No hospital or clinic is exempt from the need to employ safety and sanitary and ‘track and trace’ practices that protect consumers. Because compounded drugs are experimental, and not FDA approved, consumers have no regulated protections from potential harms except to be informed and vigilant. Consumers who rely on compounded medications have the right to be informed about –
- The conditions under which compounded drugs might be recommended or used and the right to refuse their use in favor of drugs sourced from FDA registered manufacturers.
- The ingredients from which they are made and where they are purchased from
- The outsourcing manufacturer (hospital or outsourcing manufacturer)
- The date of production and expiration and lot number
- Laboratory analytics that reflect safety and soundness
Food and Drug Administration (n.d.). DA RegulatoryActions Involving Drug Compounding Office of Compliance, Intergovernmental Work Group, CDER/FDA. Retrieved from https://www.fda.gov/downloads/Drugs/GuidanceComplianceRegulatoryInformation/PharmacyCompounding/UCM482521.pdf
Fulmer, B. (2015, June 9). NIH Drug-Making Laboratory Shut Down due to Fungus Fears. Retrieved from http://searcymasstort.com/recent-news/nih-drug-making-laboratory-shut-down-due-to-fungus-fears/
Department of Veterans Affairs, Office of the Inspector General (2010, May 7). Evaluation of Compounded Sterile Product Practices in Veterans Health Administration Facilities. Report No. 16-03807-223. Office of Healthcare Inspections. Retrieved from https://www.va.gov/oig/pubs/VAOIG-16-03807-223.pdf
A list of FDA registered manufacturing compounders is located at the link – https://www.fda.gov/Drugs/GuidanceComplianceRegulatoryInformation/PharmacyCompounding/ucm378645.htm).

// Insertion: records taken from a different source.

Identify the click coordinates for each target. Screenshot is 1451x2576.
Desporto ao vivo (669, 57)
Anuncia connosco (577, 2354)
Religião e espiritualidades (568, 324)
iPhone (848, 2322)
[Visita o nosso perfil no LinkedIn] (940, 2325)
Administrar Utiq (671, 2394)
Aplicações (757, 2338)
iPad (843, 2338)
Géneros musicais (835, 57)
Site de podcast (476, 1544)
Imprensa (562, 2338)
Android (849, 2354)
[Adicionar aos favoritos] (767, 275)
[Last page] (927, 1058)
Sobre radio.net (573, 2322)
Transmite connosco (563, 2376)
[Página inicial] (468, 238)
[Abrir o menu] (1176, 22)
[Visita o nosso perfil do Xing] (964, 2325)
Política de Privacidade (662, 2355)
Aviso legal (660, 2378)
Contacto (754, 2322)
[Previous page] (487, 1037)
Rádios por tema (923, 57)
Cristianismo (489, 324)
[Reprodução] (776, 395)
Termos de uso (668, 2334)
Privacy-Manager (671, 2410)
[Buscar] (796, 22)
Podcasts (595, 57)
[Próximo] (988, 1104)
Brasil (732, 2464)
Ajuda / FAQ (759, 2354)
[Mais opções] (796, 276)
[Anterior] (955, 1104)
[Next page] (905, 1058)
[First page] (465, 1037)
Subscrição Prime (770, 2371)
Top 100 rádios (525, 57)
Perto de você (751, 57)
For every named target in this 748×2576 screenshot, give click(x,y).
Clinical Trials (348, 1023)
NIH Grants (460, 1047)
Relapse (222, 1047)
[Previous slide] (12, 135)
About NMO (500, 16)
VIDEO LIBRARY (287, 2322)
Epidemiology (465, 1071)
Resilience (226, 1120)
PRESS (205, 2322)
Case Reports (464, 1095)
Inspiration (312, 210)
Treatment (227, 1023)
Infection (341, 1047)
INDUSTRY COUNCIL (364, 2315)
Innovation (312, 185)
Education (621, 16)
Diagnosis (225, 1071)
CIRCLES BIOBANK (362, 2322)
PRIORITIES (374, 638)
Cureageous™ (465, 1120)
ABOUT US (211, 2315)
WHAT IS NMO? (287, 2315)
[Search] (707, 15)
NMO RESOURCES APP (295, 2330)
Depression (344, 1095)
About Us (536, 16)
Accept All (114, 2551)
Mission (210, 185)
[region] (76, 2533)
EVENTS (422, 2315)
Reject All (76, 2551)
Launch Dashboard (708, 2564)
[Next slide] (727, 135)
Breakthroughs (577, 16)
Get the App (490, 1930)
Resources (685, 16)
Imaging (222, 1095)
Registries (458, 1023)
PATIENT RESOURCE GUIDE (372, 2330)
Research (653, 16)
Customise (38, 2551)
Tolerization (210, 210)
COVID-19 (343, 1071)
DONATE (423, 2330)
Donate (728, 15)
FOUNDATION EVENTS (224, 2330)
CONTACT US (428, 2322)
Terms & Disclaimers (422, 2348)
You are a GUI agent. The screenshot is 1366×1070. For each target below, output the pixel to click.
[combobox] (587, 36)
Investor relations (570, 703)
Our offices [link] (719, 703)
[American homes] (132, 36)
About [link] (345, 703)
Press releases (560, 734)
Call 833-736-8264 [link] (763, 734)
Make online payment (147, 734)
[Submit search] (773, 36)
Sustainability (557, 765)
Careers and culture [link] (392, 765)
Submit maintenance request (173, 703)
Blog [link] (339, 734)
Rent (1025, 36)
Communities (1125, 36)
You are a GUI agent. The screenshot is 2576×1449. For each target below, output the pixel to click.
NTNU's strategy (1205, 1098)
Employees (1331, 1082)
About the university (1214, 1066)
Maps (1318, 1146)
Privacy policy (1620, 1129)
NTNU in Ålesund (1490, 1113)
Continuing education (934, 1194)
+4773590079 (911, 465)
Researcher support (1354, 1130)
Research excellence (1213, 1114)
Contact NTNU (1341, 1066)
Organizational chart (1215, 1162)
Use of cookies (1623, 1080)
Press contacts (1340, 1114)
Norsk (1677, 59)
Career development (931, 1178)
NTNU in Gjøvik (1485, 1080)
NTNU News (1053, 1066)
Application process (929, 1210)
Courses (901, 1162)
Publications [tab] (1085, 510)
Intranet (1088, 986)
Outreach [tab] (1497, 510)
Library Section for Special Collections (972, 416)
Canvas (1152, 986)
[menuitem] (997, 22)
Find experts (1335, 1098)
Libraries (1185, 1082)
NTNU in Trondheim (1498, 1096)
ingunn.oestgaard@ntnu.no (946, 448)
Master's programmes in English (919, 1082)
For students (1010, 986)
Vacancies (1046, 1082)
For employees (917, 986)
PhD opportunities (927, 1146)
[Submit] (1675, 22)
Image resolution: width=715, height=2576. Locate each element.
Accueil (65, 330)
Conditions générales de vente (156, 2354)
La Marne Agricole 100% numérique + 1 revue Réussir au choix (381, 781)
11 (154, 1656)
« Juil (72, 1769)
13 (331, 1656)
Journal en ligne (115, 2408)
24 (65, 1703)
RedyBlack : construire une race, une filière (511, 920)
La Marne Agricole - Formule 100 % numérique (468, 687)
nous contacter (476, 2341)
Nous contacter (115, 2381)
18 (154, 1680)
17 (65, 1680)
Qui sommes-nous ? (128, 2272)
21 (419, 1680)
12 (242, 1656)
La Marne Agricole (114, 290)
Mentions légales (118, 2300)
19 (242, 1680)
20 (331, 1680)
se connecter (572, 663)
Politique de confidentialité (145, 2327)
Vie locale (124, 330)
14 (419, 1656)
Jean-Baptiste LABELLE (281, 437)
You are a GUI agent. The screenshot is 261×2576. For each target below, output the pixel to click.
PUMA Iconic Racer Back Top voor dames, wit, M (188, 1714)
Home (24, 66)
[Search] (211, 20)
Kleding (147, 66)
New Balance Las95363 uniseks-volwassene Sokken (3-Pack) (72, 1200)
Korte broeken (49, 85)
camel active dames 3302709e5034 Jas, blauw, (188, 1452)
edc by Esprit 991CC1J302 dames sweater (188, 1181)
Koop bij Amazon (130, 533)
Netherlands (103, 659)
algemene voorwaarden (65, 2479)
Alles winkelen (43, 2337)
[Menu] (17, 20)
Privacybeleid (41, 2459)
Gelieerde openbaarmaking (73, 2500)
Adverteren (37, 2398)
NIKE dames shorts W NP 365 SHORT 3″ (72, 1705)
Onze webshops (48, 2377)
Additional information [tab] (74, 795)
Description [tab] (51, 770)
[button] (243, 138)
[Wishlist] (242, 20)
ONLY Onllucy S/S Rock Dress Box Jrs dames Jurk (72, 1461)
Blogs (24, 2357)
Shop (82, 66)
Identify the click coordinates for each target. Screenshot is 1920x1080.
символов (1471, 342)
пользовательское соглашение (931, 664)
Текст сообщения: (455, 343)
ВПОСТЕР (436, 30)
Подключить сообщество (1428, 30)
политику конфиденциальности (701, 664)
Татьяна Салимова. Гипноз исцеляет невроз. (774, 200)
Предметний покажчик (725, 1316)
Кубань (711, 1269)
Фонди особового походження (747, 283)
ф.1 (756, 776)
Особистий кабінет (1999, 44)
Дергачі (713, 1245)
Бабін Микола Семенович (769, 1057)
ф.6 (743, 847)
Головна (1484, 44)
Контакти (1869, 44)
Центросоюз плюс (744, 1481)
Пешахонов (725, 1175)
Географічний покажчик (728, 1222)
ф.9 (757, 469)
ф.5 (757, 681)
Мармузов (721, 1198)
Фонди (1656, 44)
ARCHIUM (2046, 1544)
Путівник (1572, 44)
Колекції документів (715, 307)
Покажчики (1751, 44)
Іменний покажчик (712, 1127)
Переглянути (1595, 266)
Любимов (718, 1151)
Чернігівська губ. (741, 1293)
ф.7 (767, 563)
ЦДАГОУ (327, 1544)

A sample WARN letter which details violations can be found on the link https://www.fda.gov/ICECI/EnforcementActions/WarningLetters/2016/ucm525103.htm)
NOTE. A “Closed” warning letter means the inspection has been closed without further action. An “Open” warning means that FDA has not made a determination as to whether further action will be taken – states may or may not be involved in followup. If an action has been taken, it will be listed. Possible FDA actions include – warning letter; seizure; or injunction.